There has been speculation that the polio-like Enterovirus, which mostly targets children, could have been carried into the U.S. by illegal-alien minors from Central America.
The WHO’s alert for the Enterovirus 68, or EV-D68, in the U.S. was issued September 17.
A global WHO alert for the virus is exceptionally rare and is the first of its kind associated with an outbreak in the U.S.
The last global alert for Enterovirus was issued in 2008 in China. The only other Enterovirus alert came 10 years earlier, in 1998, again in China.
The U.S. news media, however, largely have failed to report on the WHO alert. A Google News search for the terms “World Health Organization, Enterovirus” finds no headlines on the alert other than the WHO’s own press release.
According to news reports, the EV-D68 virus so far has killed seven children and has hit minors especially hard.
Since mid-August, the Centers for Disease Control and Prevention, or CDC, has confirmed more than 600 cases of Ev-D68, noting almost all cases were documented in children.
Ev-D68 usually causes mild to severe respiratory illness. Coughing and a runny nose are early symptoms.

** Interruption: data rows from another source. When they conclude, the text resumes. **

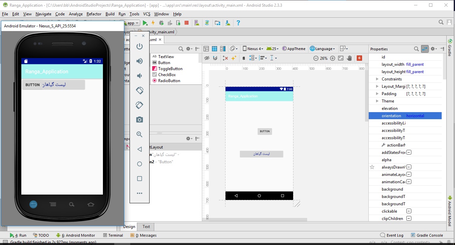Expand the Constraints property group
This screenshot has width=455, height=245.
click(377, 79)
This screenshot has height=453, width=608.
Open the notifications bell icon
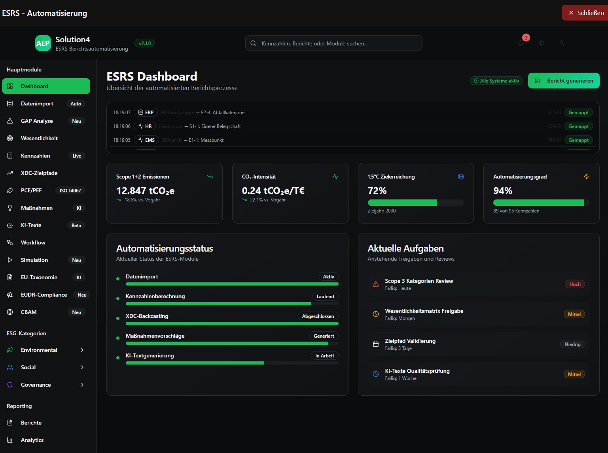pyautogui.click(x=521, y=43)
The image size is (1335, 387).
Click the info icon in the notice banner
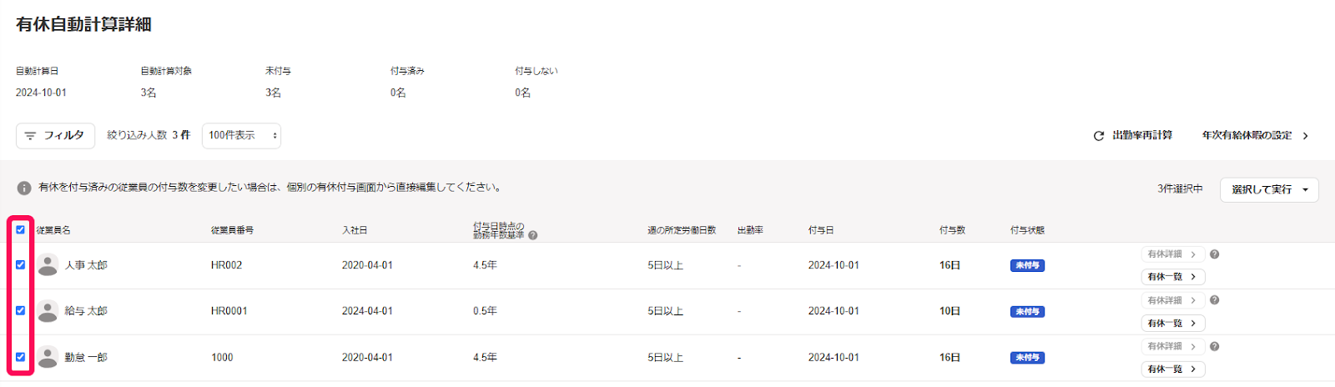pos(24,188)
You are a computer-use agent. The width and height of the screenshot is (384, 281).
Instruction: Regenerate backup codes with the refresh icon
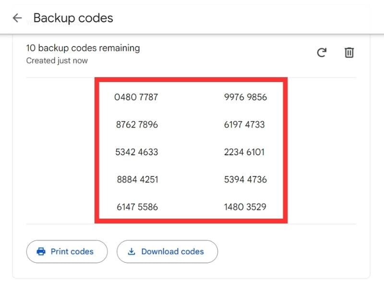click(x=322, y=52)
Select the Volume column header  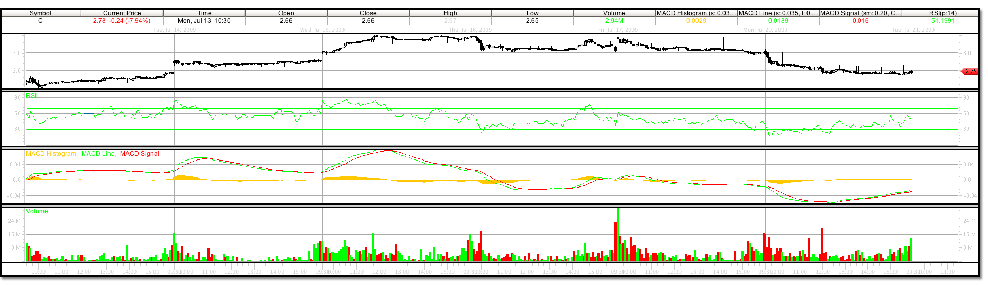(x=614, y=13)
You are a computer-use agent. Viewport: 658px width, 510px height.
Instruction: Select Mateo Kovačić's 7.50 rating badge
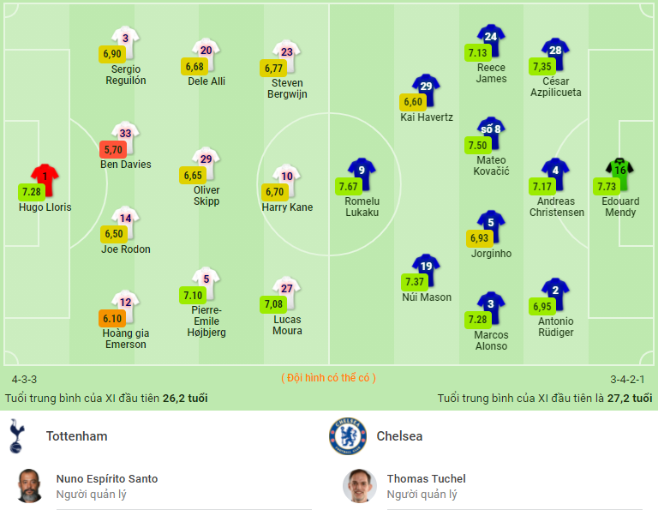477,145
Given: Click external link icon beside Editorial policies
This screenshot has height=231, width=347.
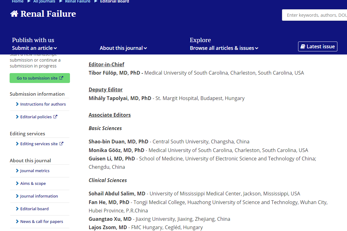Looking at the screenshot, I should tap(55, 117).
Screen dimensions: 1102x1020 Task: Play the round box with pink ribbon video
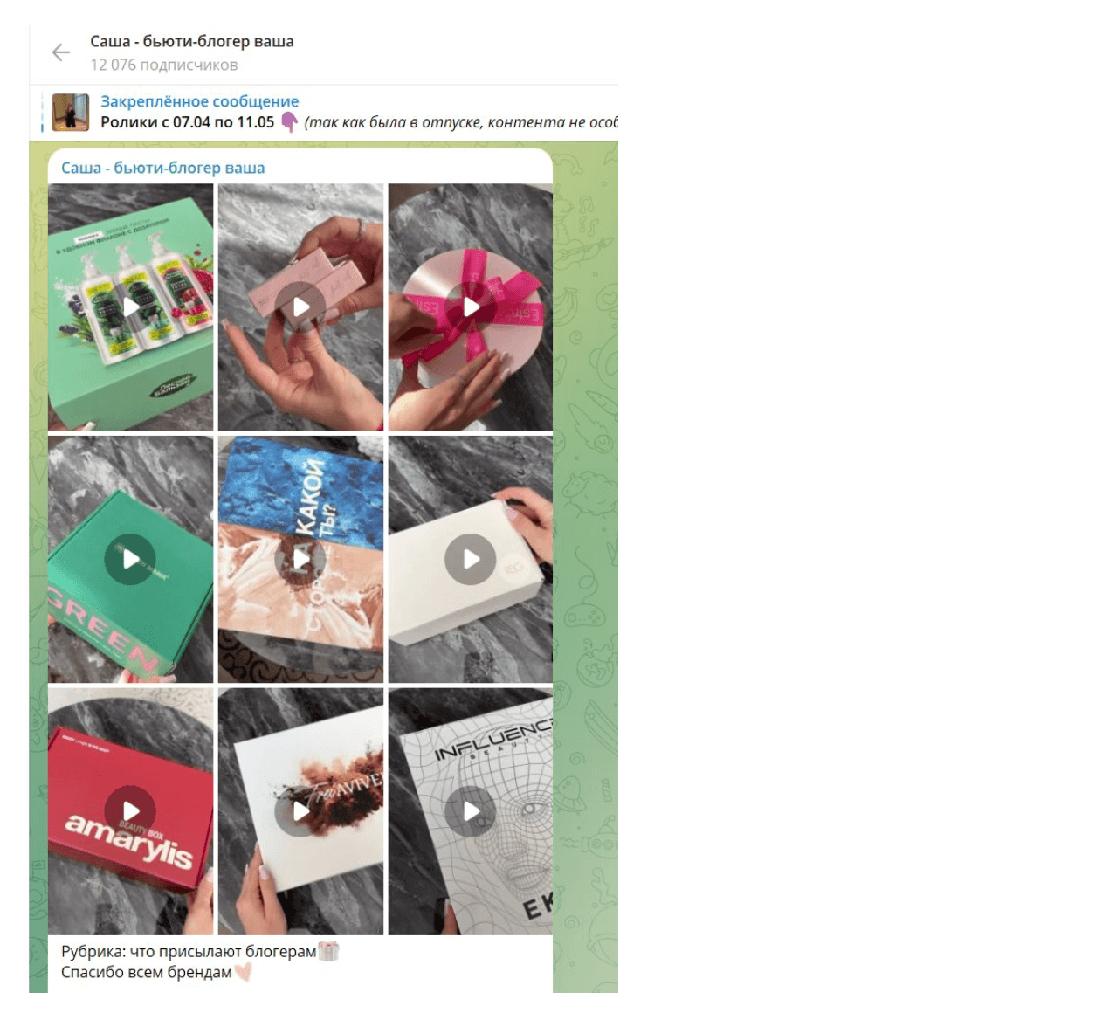click(x=471, y=307)
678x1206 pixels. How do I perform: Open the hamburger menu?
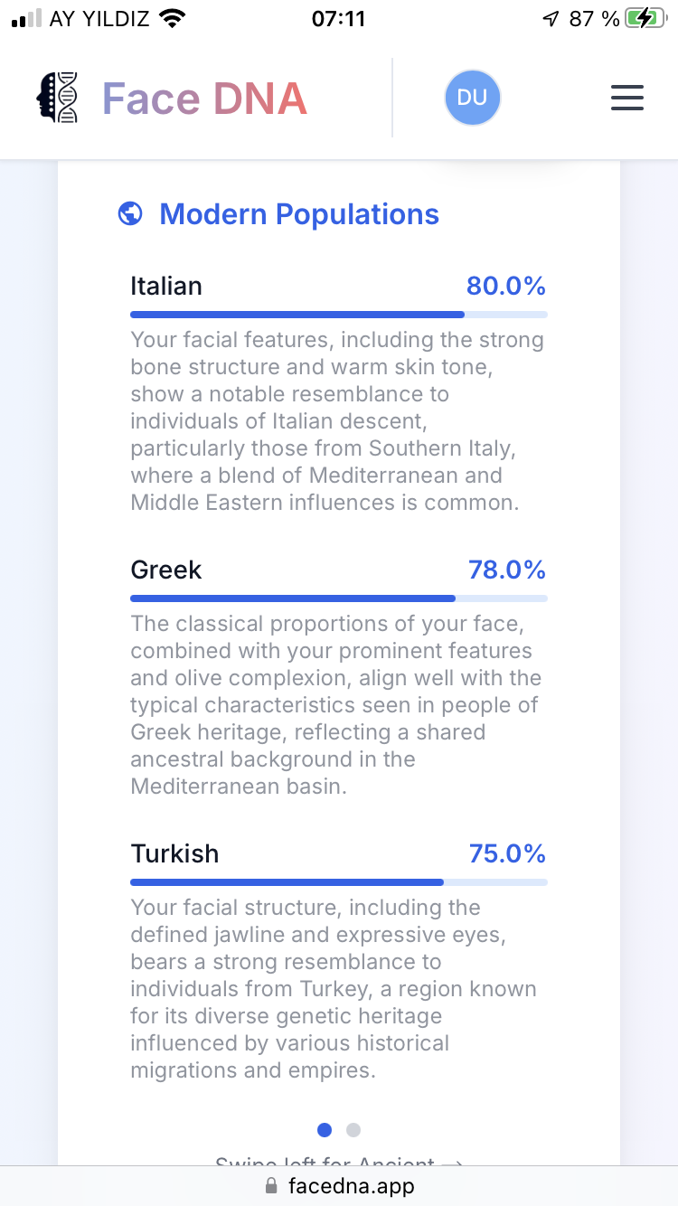click(626, 98)
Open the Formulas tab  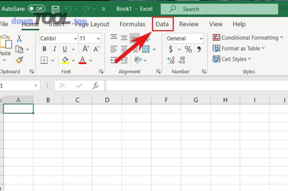tap(132, 24)
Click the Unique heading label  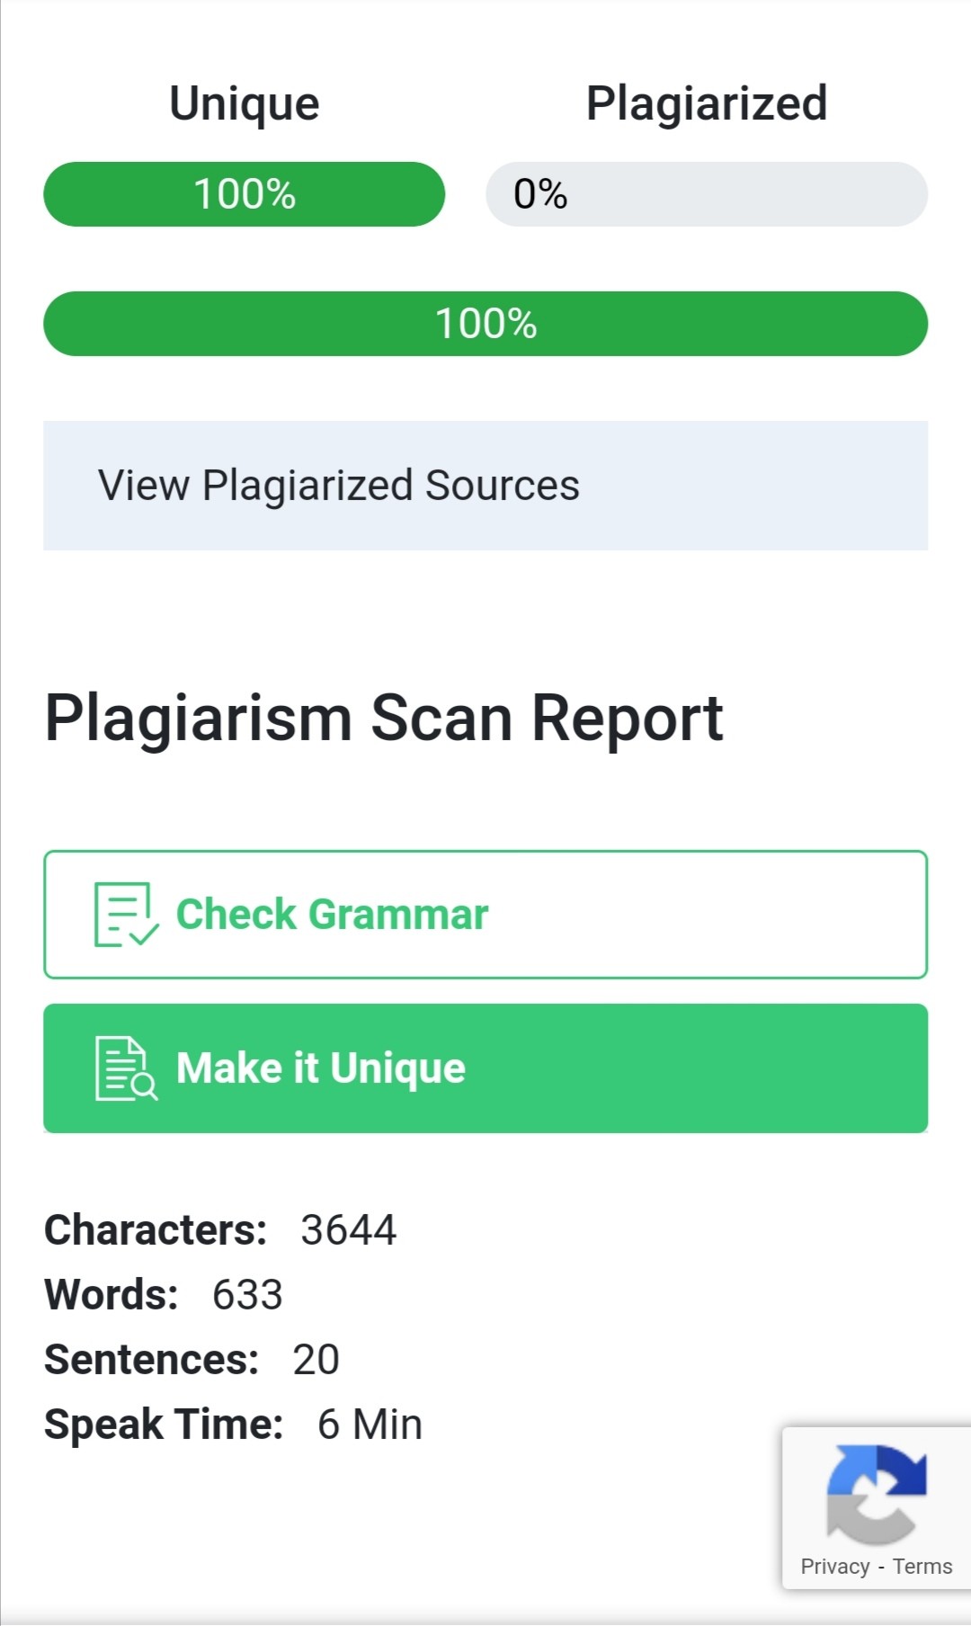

The virus could also cause difficulty breathing, wheezing, and other respiratory symptoms. It could be more severe in patients with pre-existing conditions such as asthma or other respiratory diseases.
The EV-68 virus was identified in California in 1962, but until the current outbreak it has rarely been diagnosed in the U.S. in the past four decades.
The latest outbreak has taken on a political tone, with some in talk radio and on the blogosphere suggesting the virus may have been carried to the U.S. by illegal aliens, especially the so-called unaccompanied alien children, or UACs, who have been streaming across the southern border.
Most UACs originate in Central American countries, some of which have seen recent spates of EV-68 virus outbreaks.
A study published October 11, 2013 in Virology Journal reported on nasopharyngeal swabs collected from 3,375 subjects aged 25 years or younger from eight Latin American countries who had an influenza-like illness. The study found human Enteroviruses were identified in a staggering three percent of all subjects.
Media Matters cites a statement it obtained from CDC spokeswoman Jeanette St. Pierre saying: “Currently, there is no evidence from testing at CDC that EV-D68 infections in the U.S. are a result of unaccompanied minors moving into the country.”
Are Illegal Aliens Responsible?
Did illegal aliens from Central America bring with them an aggressive mosquito just discovered in California that is a known transmitter of debilitating and possibly deadly viruses?
Both the mosquito itself and many of the viruses that can be transmitted by the insect are endemic to Central America and have been found in Mexico.
The yellow fever mosquitoes were found October 7 and 8 in the Los Angeles counties of Commerce and Pico Rivera, as the Los Angeles Times reported last week.
The mosquito, also known by its scientific name, Aedes aegypti, is an insect capable of spreading dengue fever, chikungunya, yellow fever viruses, and other diseases.
Susanne Kluh, director of scientific-technical services for the Greater Los Angeles County Vector Control District, told the Times that while the “debilitating viruses, so far, aren’t locally transmitted in L.A. County, the mosquitoes that can transmit them are now here.”
“Infected travelers can bring these viruses to Los Angeles County,” Kluh warned.